Here's an example how to call it in the sitemap:
<map:match pattern="**.html.meta"> <map:generate type="lenyaMetaData"> <map:parameter name="pubid" value="{page-envelope:publication-id}"/> <map:parameter name="area" value="{page-envelope:area}"/> <map:parameter name="uuid" value="{page-envelope:document-uuid}"/> <map:parameter name="lang" value="{page-envelope:document-language}"/> </map:generate> <map:serialize type="xml"/> </map:match>
Here's an example for the output of the generator:
<lenya:metadata xmlns:lenya="http://apache.org/cocoon/lenya/metadata/1.0"> <elements xmlns="http://purl.org/dc/elements/1.1/"> <title>Search</title> <date>2006-06-12 13:43:14</date> <language>en</language> <creator>lenya</creator> </elements> <elements xmlns="http://apache.org/lenya/metadata/document/1.0"> <extension>xml</extension> <resourceType>usecase</resourceType> <contentType>xml</contentType> </elements> </lenya:metadata>
Storage
In 2.0.x meta data is stored separately from the document content but in the same directory (index_{lang}.meta). A typical sample for a meta data XML document may be the following:
<metadata xmlns="http://apache.org/lenya/metadata/1.0"> <element-set namespace="http://apache.org/lenya/metadata/media/1.0"> <element key="width"> <value>300</value> </element> <element key="height"> <value>374</value> </element> <element key="extent"> <value>30291</value> </element> <element key="filename"> <value>hello-world.jpg</value> </element> <element key="format"> <value>image/jpeg</value> </element> </element-set> <element-set namespace="http://purl.org/dc/elements/1.1/"> <element key="creator"> <value>lenya</value> </element> <element key="title"> <value>Hello World</value> </element> <element key="date"> <value>2006-07-20 22:44:37</value> </element> <element key="language"> <value>en</value> </element> </element-set> <element-set namespace="http://apache.org/lenya/metadata/document/1.0"> <element key="extension"> <value>jpg</value> </element> <element key="resourceType"> <value>resource</value> </element> <element key="contentType"> <value>xml</value> </element> </element-set> </metadata>
Implementation
Like nearly all new modules/functionality the meta data usecases are following the new fallback concept. Meaning you are using the core contracts as long you are not overriding them with your own implementation. To override a core implementation you just need to place your custom implementation to the right path in you pub and lenya will try to pick it up from there.
Create meta data
Upon creation of a document a set of sample meta data is presented
in the creation form. This values are partially filled in by the user
(subject, desciption, etc.) and partly by the system (creator,
creation data).

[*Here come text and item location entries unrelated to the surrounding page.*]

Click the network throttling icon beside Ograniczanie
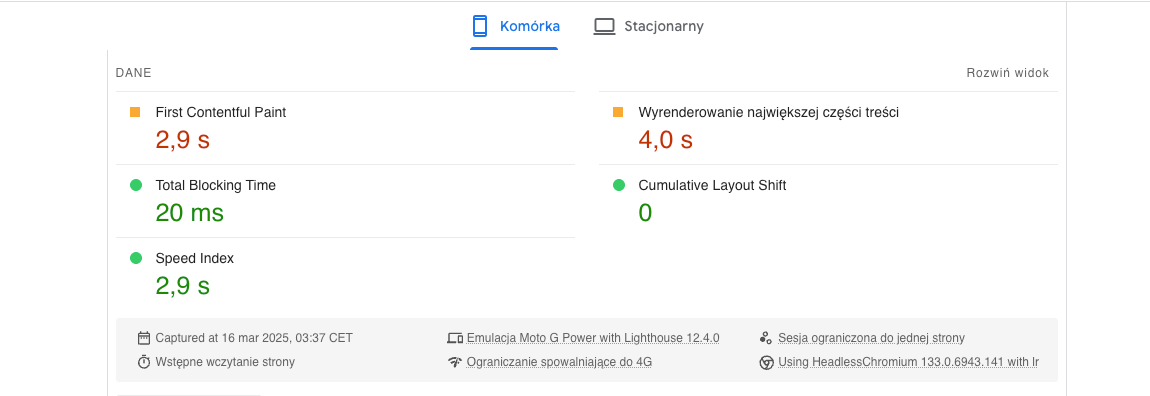The width and height of the screenshot is (1150, 396). pos(455,362)
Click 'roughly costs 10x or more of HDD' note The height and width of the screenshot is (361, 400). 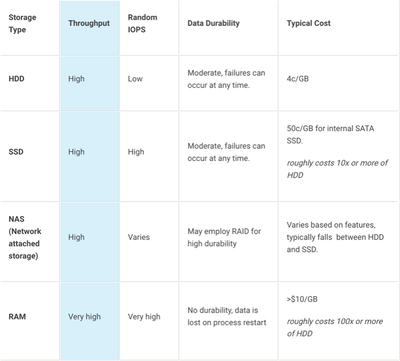tap(337, 169)
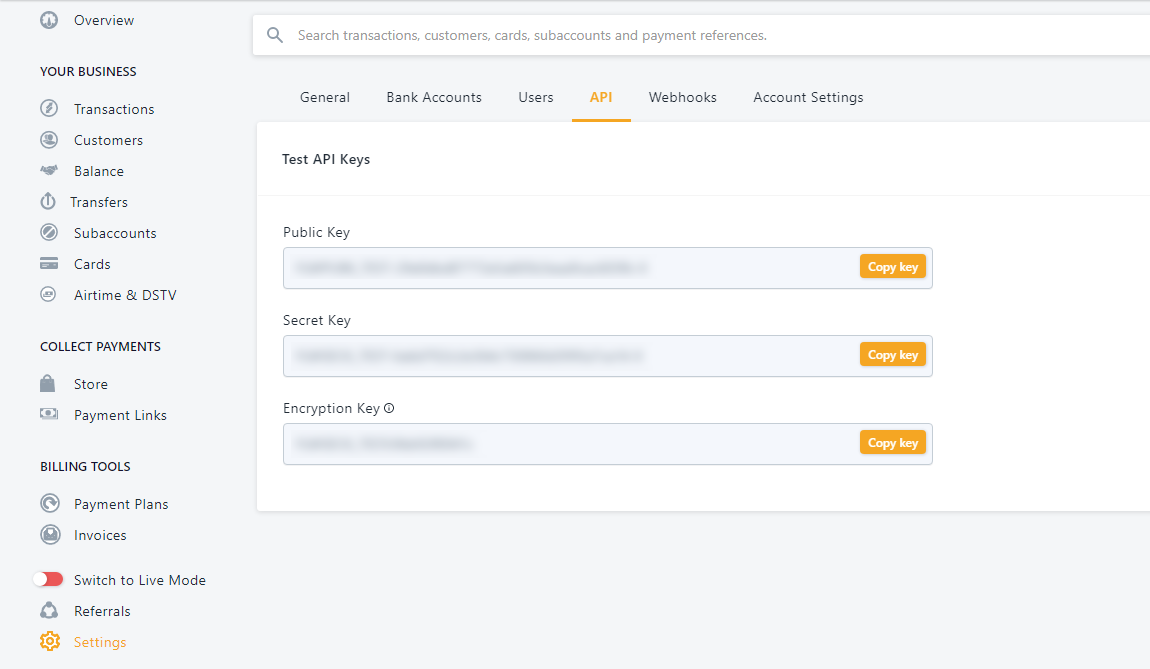Switch to the Webhooks tab
Image resolution: width=1150 pixels, height=669 pixels.
click(682, 98)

This is done with the site.create
usecase (lenya.usecase=site.create).
To tell lenya that you want as
well create a set of custom meta data, you need to extend the
usecase handler and modify your
implementation of the create.jx
form.
An
example of an implementation can be found in
{$default-pub}/lenya/usecases/site/create.jx
. Just
change it and see what comes out. BTW if you need it in your custom
pub just mind the path. ;-)
Display/modify meta data
The display of meta data is handled by the usecase
tab.meta
. All editable meta data are presented by the form.
Caching
Adjust the maxobjects parameter of the MetaDataCacheStore
component in $COCOON_HOME/src/webapp/WEB-INF/cocoon.xconf
according to the number of documents contained in your repository. Assuming you have no more than 1000 site nodes in the repository with 2 language versions each and there are 5 sets of meta data (count the tabs in the "Meta Data" section of the site environment), you should set the value of the maxobjects parameter to 1000 × 2 × 5 = 10000. As a rule of thumb, you can expect a memory consumption of 25-50 MB for this value if you don't store large meta data values.